The marriage was dissolved, however, and in 1988 Hazan married Margaret Johnson, whom he met while working for St Dunstan’s, the charity for blind veterans, where she was the archivist. Margaret died in 2021.
After months of hospital treatment, and rehabilitation at the charity’s training establishment at Brighton, in 1974 Hazan was formally discharged from the army in the rank of captain. In 1976 he followed in his father’s footsteps by joining the NATO school of interpreting, by then in Belgium, leaving the following year to become assistant public relations officer at St Dunstan’s.
The charity (now Blind Veterans UK) had been founded in 1915 by the newspaper proprietor Sir Arthur Pearson, who had become blind from glaucoma.
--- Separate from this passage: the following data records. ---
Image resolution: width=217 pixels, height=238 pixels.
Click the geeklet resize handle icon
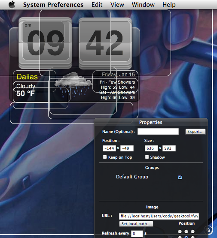pos(208,230)
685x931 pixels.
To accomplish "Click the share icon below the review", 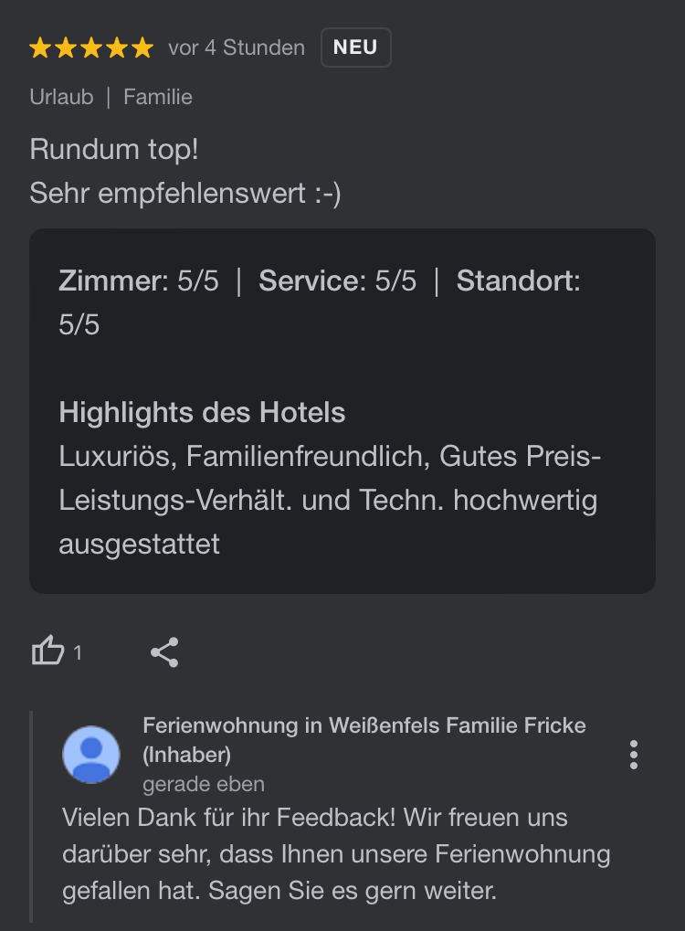I will [x=164, y=652].
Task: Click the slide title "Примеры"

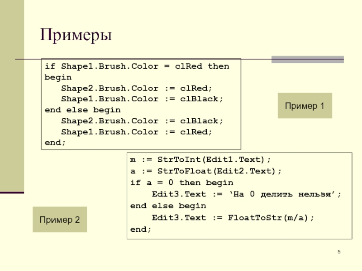Action: [x=76, y=35]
Alarmed by the number of troops returning from France with serious eye injuries, many sustained in mustard gas attacks, he donated £5,000 towards a special home for them “to learn to be blind”. St Dunstan’s Lodge in Regent’s Park was purchased, now the site of Winfield House, the residence of the US ambassador.
One of the first things Hazan did on joining the staff was to set up a ski club. Spectacular falls and collisions seemed to cause more distress to the guides than to the blind skiers, who would get up, brush the snow (and often blood) from their faces and carry on. Hazan recounted how “we have a chap here who lost his left hand and his sight, so when we go skiing together, we share gloves. He has the right one and I have the left one.
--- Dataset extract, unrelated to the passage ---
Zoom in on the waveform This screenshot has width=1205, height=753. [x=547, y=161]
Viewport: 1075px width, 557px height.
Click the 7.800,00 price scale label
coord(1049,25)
In 2004 Hazan became president of St Dunstan’s, and later of the International Congress of War Blinded Associations. There was increasing work to be done, with troops blinded in later years in Northern Ireland, and then Iraq and Afghanistan. He commissioned research to understand better what type of support was most beneficial in helping veterans recover their independent life, and which element of assistance — emotional, practical and financial — was most important to them.
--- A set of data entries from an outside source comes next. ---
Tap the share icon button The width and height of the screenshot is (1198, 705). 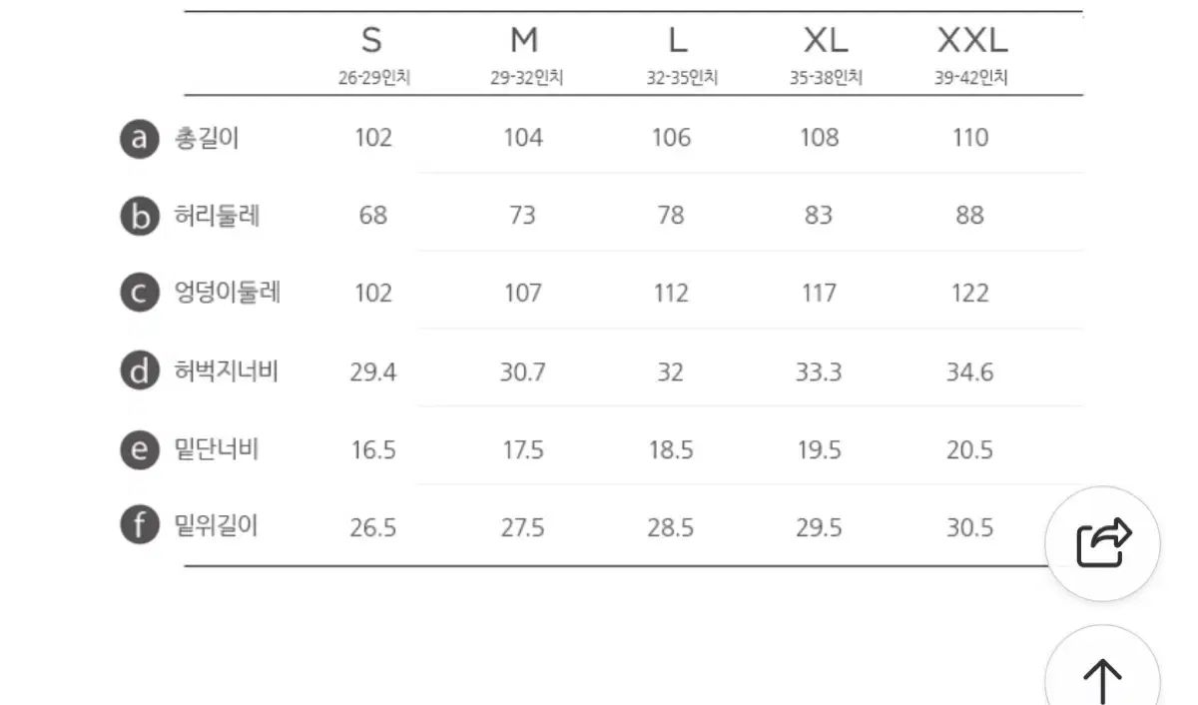tap(1102, 543)
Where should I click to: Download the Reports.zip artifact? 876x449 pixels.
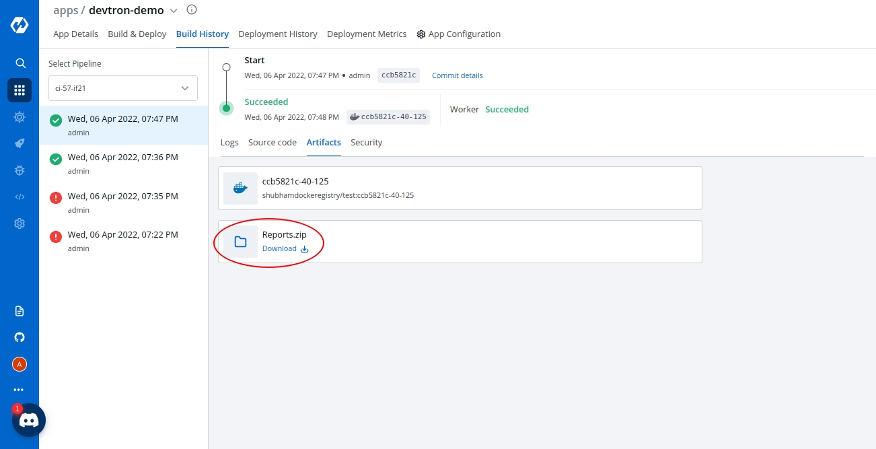[285, 249]
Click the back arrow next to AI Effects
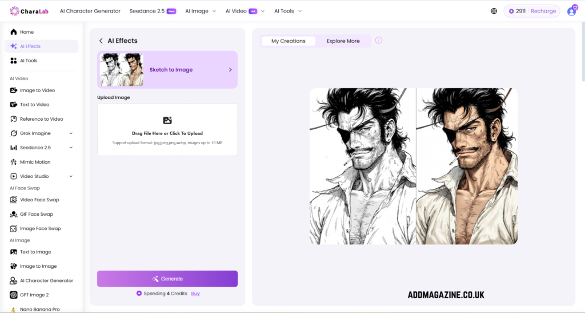This screenshot has width=585, height=313. [101, 41]
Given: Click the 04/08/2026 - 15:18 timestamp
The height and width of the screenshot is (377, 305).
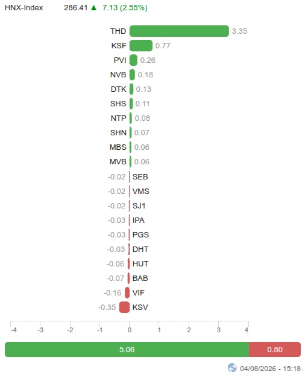Looking at the screenshot, I should tap(270, 369).
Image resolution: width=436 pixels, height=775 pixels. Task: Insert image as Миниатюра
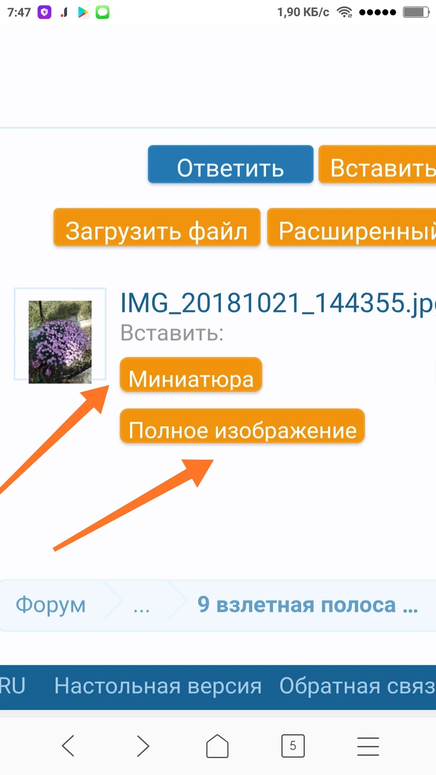pyautogui.click(x=191, y=375)
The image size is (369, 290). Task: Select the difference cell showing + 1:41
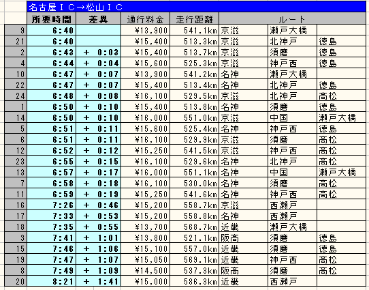(98, 282)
Some 50 per cent responded that practical support was most important, followed closely by emotional, with only 15 per cent stating that financial help was the most essential. “This led me to reflect on my own experiences,” Hazan said in 2009. “My thoughts are that the recent debate surrounding the financial support of UK veterans, while important, should also call for a focus on a holistic approach to care within the ex-service community — one which embraces the financial, emotional and practical.
“After the blast, my world came to a grinding halt: the sense of loss was like a bereavement. The thought that I would never read, kick a football or see my children was an extreme blow, and I felt almost paralysed with shock.”
He recalled how his first recognition that he hadn’t lost everything came just a few weeks after the explosion. “I was visited by a member of the St Dunstan’s team, who gave me a tactile watch and taught me to tell the time through touch. It was this practical support which for the first time made me realise I could regain independence — it was something to live for.”
He remembered his first day at St Dunstan’s, some six weeks after the blast: “I heard the chatter and laughter of other St Dunstaners and thought, ‘Perhaps blindness isn’t that bad.’ The positive attitude of those I met was catching . . . My son was born a few months later and I had no opportunity to get down or introspective. I had to be a father to my son and this was another challenge to keep me going. The thought of getting back to work was hugely motivating for me. I wanted to be able to provide for my family.”
Hazan was appointed OBE in 2012, and finally stood down as president in 2017. His successor said of him that he “had the unique ability to both command respect and to inspire people at the same time. A fantastic orator, he was an intelligent, articulate, thoughtful and charismatic man.”
Ray Hazan would often tell a joke but invariably fail to get to the punchline before laughing uncontrollably. When asked why he so often laughed at his own jokes he’d reply simply: “Because I’ve heard them before and they’re so funny.”